Atherosclerosis and Stroke Recovery
Atherosclerosis is the leading cause of stroke.
But it isn’t caused simply by high LDL cholesterol. It is caused by a chain reaction in the body you can
avoid. Controlling atherosclerosis is an essential part of your stroke recovery.
Stroke causing atherosclerosis is a
process that involves:
- Inflammation of the
arteries
- High LDL and low HDL
lipoproteins (cholesterols)
- Calcification within the
arteries
Inflammation
The formation of plaque begins with
inflammation within the artery.
What causes this?
High homocysteine levels are linked to inflammation.
Not enough of B vitamins, zinc and
folate lead to high homocysteine levels.
Smoking creates chronic
inflammation, and stress (including anger and sadness) activates the inflammation
response.
Vitamin C reduces inflammation, as
do Omega 3s and oats.
Macrophages
Macrophages then build up around the
inflamed area. Inflammation and macrophages (white blood cells that kill germs) are part of the
immune response. Stress also activates macrophage activity.
Oxidized LDL
Cholesterol
Oxidized LDL lipoproteins now build
up around the macrophages.
Eating lots of processed oils like
in fried fatty foods increases LDL cholesterol. Low HDL cholesterol allows greater amounts of
LDL cholesterol. HDL lipoproteins are responsible for transporting LDL lipoproteins back to the
organs. These are found in oily fish.
Stress causes an increase in the
amount of lipids in the blood. Zinc, potassium, selenium and manganese deficiencies are also related to high
cholesterol levels. Vitamins C and B3 (Niacin) lower LDL cholesterol levels at medicinal
doses.
Antioxidants, such as vitamin C, B
and phytonutrients like caratenoids and flavanoids prevent the oxidation of cholesterol. A lack
of these nutrients allows it. Smoking and stress also increase oxidation.
Arterial
Calcification
The plaque is then coated with a
hard calcium deposit. People with normal and safe cholesterol levels can still have dangerously
high arterial calcification, and can have stroke because of it.
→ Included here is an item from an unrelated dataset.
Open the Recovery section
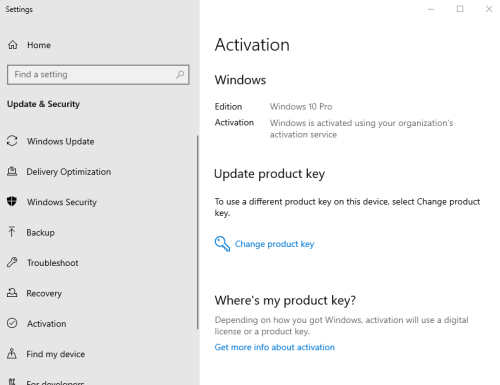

Vitamin K2 reduces calcium build up,
by ensuring it is used by the body, and deposited in the bones, instead of in the arteries. The
way this works is that those macrophages that build up around the inflamed area normally secrete a protein that
stops calcification. They need vitamin K for that protein to work.
Warfarin, aspirin and other blood
thinners work by inhibiting vitamin K. This means that those macrophages aren’t able to secrete
the protein to stop calcification in the arteries, which they normally do.
This is called Warfarin induced
calcification. *** This is a medically researched fact and is available on the American Heart
Association website*** It explains why so many people with controlled cholesterol levels, who
are on the standard statin and blood thinner prescriptions, still have strokes.
If you are not getting enough
vitamin K, you can easily build up calcium in the arteries. K2 can be obtained from eating
sources of vitamin K1, which the body converts in to K2. Large amounts are in leafy green
vegetables. You can also get some K2 from cheeses, animal proteins and if you are brave,
natto.
Magnesium also ensures calcium is
used properly by the body.
Magnesium is in whole grains, nuts,
seeds and beans.
The western diet itself is usually
deficient in all these vitamins and minerals.
And specific foods actually stop you
from absorbing the nutrients you need anyway.
Dairy foods, not enough fiber, and
highly processed foods create a build up within the digestive system. This build up lines the
intestinal wall and prevents nutrients from being absorbed.
Even if you eat more vitamins that
the RDI, you might not actually absorb enough to prevent atherosclerosis and be healthy. Most
adults have at least 5kg of residual food matter built up in their intestines by age 50.
How do we fix it?
Happily, improving your diet can
prevent the progression of atherosclerosis. Over time, frequent consumption of fruits,
vegetables, whole grains, oily fish, beans and pulses do great things.
One example is
oats. Daily consumption cleans out the digestive system, reduces inflammation in the walls of
the arteries AND lowers oxidation of LDL cholesterol. It is most effective if you have it with
water, not milk.
Wow.
A high quality Omega 3 supplement
(cold pressed from oily fish body oils) also reduces inflammation, cleans out the digestive system and transports
LDL cholesterol out of your blood stream.
Another wow.
These same dietary habits will help
improve your stroke recovery. Omega 3 fats directly aid the building of new nerve tissue in the
brain. Cleaning out your digestive system means more nutrients are absorbed in to your
blood. These nutrients are then transported to your brain and help build new brain
cells.
It’s interesting how looking after
yourself helps you in more ways than one.
So if you really do want to prevent
a second stroke, be wise and take actions for your recovery as well as what your doctor is telling you. Because
research has shown that following their advice alone will not stop you from having a stroke.